A history of infection has been linked with increased risk of acute myeloid leukaemia (AML) and related myelodysplastic syndromes (MDS). Furthermore, AML and MDS patients suffer frequent infections because of disease-related impaired immunity. However, the role of infections in the development and progression of AML and MDS remains poorly understood. We and others previously demonstrated that the human nucleoside diphosphate kinase (NDPK) NM23-H1 protein promotes AML blast cell survival by inducing secretion of IL-1β from accessory cells. NDPKs are an evolutionary highly conserved protein family and pathogenic bacteria secrete NDPKs that regulate virulence and host-pathogen interactions. Here, we demonstrate the presence of IgM antibodies against a broad range of pathogen NDPKs and more selective IgG antibody activity against pathogen NDPKs in the blood of AML patients and normal donors, demonstrating that in vivo exposure to NDPKs likely occurs. We also show that pathogen derived NDPK-proteins faithfully mimic the catalytically independent pro-survival activity of NM23-H1 against primary AML cells. Flow cytometry identified that pathogen and human NDPKs selectively bind to monocytes in peripheral blood. We therefore used vitamin D3 differentiated monocytes from wild type and genetically modified THP1 cells as a model to demonstrate that NDPK-mediated IL-1β secretion by monocytes is NLRP3-inflammasome and caspase 1 dependent, but independent of TLR4 signaling. Monocyte stimulation by NDPKs also resulted in activation of NF-κB and IRF pathways but did not include the formation of pyroptosomes or result in pyroptotic cell death which are pivotal features of canonical NLRP3 inflammasome activation. In the context of the growing importance of the NLRP3 inflammasome and IL-1β in AML and MDS, our findings now implicate pathogen NDPKs in the pathogenesis of these diseases.

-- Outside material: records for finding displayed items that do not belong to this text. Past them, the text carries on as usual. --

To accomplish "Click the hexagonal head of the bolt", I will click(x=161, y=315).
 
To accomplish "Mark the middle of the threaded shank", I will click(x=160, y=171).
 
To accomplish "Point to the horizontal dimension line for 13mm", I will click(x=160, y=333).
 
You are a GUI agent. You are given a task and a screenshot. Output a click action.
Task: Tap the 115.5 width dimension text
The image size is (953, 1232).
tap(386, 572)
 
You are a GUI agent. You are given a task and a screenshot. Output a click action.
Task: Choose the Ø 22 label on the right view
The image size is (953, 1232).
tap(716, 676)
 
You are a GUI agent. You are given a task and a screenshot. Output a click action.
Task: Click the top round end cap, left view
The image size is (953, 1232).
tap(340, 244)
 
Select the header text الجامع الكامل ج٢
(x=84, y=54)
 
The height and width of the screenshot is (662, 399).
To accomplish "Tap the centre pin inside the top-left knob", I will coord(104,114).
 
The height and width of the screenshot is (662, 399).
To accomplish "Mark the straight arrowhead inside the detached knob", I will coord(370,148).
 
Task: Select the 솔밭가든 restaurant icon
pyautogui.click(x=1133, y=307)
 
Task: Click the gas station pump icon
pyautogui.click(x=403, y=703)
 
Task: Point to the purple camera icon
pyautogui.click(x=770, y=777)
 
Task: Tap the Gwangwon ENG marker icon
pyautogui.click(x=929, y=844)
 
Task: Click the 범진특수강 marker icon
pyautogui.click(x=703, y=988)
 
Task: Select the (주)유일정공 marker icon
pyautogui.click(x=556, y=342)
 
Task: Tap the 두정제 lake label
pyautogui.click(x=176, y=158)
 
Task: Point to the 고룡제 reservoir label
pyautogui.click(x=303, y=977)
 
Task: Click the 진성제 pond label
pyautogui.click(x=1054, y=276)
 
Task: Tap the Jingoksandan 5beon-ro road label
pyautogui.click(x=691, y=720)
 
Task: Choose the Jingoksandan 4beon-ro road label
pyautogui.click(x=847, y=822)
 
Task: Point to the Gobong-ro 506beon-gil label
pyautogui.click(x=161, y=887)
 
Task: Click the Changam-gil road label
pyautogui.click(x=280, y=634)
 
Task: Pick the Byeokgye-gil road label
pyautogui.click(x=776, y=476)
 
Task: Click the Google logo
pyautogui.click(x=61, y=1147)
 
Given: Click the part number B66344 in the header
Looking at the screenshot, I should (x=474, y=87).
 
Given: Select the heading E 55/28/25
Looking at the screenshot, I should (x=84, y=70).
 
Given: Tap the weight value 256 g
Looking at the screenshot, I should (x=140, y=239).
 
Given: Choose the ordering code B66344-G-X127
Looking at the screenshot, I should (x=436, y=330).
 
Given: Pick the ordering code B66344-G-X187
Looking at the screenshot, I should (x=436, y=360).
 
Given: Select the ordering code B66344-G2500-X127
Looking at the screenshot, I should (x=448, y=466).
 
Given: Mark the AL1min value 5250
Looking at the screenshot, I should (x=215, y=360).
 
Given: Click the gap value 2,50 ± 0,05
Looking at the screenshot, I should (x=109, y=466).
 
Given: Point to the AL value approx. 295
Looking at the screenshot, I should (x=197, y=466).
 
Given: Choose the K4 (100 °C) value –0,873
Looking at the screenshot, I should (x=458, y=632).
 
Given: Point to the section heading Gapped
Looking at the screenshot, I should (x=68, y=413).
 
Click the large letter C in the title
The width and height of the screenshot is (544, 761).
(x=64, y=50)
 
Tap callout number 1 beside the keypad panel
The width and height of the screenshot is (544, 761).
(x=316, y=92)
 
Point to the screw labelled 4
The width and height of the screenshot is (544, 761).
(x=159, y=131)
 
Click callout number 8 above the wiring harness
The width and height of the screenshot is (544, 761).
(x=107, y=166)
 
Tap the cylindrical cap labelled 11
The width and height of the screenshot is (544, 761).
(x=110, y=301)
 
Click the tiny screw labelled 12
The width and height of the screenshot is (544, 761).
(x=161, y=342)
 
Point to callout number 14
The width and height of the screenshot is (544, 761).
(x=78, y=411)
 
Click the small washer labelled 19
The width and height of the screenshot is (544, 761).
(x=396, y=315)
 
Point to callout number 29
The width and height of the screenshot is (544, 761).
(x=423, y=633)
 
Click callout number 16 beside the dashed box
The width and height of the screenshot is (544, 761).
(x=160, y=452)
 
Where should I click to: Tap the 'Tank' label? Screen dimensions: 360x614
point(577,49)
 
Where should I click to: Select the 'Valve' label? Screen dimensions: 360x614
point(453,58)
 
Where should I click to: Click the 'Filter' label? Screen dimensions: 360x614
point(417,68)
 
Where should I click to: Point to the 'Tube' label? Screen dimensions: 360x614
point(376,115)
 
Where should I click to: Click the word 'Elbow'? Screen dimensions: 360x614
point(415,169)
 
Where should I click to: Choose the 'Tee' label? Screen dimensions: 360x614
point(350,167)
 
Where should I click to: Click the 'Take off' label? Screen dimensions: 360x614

Fig 1. NM23-H1 and pathogen NDPKs are highly conserved and recognized by human humoral antibody responses.

(A) NDPK protein sequences alignments were obtained with ClustalW and visualised with JalView by Percentage Identity. Red * indicates the key residues for NM23-H1 enzymatic activities and structural organization. (B) 3D alignment of NM23-H1 (blue) crystal structure (pdb 1JXV) to S.aureus NDPK (red) tetramer and monomer (pdb 3Q83) and E.coli (green) monomer (pdb 2HUR) were generated with PyMol 2.3 (See also S1 Table). (C) Representative data of four independent samples (#86 and 44 for IgM; #65 and 12 for IgG), two with high CRP (red bars) and two with low CRP (green bars). Averages are expressed as mean ± SEM. (D) Dot plots for all the analyzed samples; black dots: AML samples; red dots: Normal donor samples. Grey bar indicates median ± interquartiles. All samples measured for IgM activity were also measured for IgG activity. CRP values and individual antibody activities for all samples are summarized in S2 Table.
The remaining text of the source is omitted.